ハラハラさせながらも、同時に人のつながりを描いていく作品。
「来世で会おう」 なんて、心豊かで、切ない言葉なんだろう。
緊迫感がありつつも、どこか肩の力が抜けていて、人生を考えるゆとりがある映画。
何度も何度も観たいです。
【おまけ】
あのシーン。既視感が…。『ミッション・インポッシブル/ローグ・ネイション』
当然、トム様もこの映画観ていらっしゃるだろうし。オマージュだったのか?
通りを歩いて行って振り返ってFBIの身分証見せるシーンが、カットだと思ってみんなを笑わせるためにやったら、そのまま使われたってエピソードも可愛い。

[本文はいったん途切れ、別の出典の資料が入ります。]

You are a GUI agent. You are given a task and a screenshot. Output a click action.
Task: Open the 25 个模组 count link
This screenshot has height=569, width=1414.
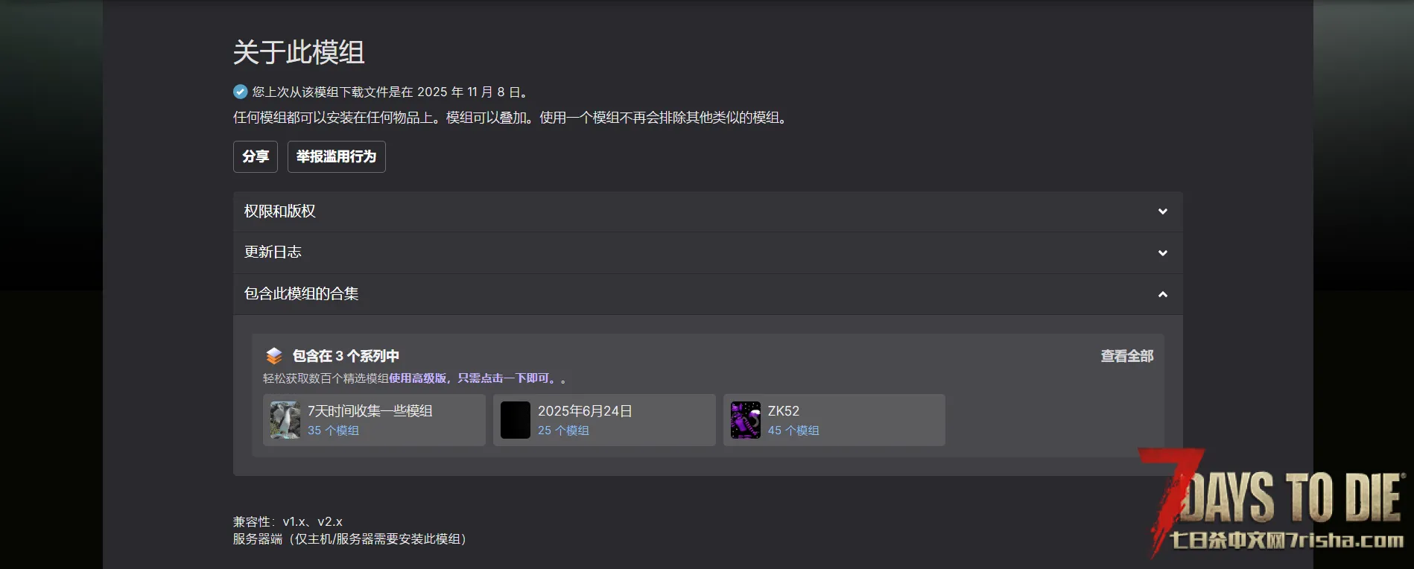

あと、焚き火の前でのデュークの一人芝居から始まる告白が最高でした。
自分のオールタイムベストの一作です。
とみいじょんさん
おはようございます
そうですね!
全ての作品に投稿している訳ではありませんが、言葉のチョイスに結構時間がかかる作品もあります。( ←短文しか書けないにもかかわらず…です。😆 )
こちらこそ宜しくお願い致します。
とみいじょんさん
自身が書いたレビューで、後で慌てて手直しした事も… ☺️
名前の微妙な表記間違い、映画通の方にとってはあり得ない…ですよね。。
映画の色々、全く詳しくないので、皆さんが投稿されているレビューを読んで、ほぉーーと思う事が多いです。
こちらこそ宜しくお願い致します。
とみいじょんさん
こちらこそコメントへの返信を頂き有難うございます。
ロバート・デニーロが一番好きな作品 ✨ なのですね。男っぽい( ← 今や「 死語 」かも知れませんが…。)渋い役でしたね。
デニーロの茶目っ気のある表情がたまりません。
ラストだけですが残しておいて良かった!
貴重な情報を教えて頂き有難うございました。
とみいじょんさん
コメントへの返信を頂き有難うございます。
思わず唸ってしまうラストシーン、消さずに残しています。
ロバート・デニーロ、人情味溢れた役が似合いますよね。ニヤリと笑った顔の男っぽさがたまりませんよね。
素敵な作品に出逢える録画鑑賞、私も止められません。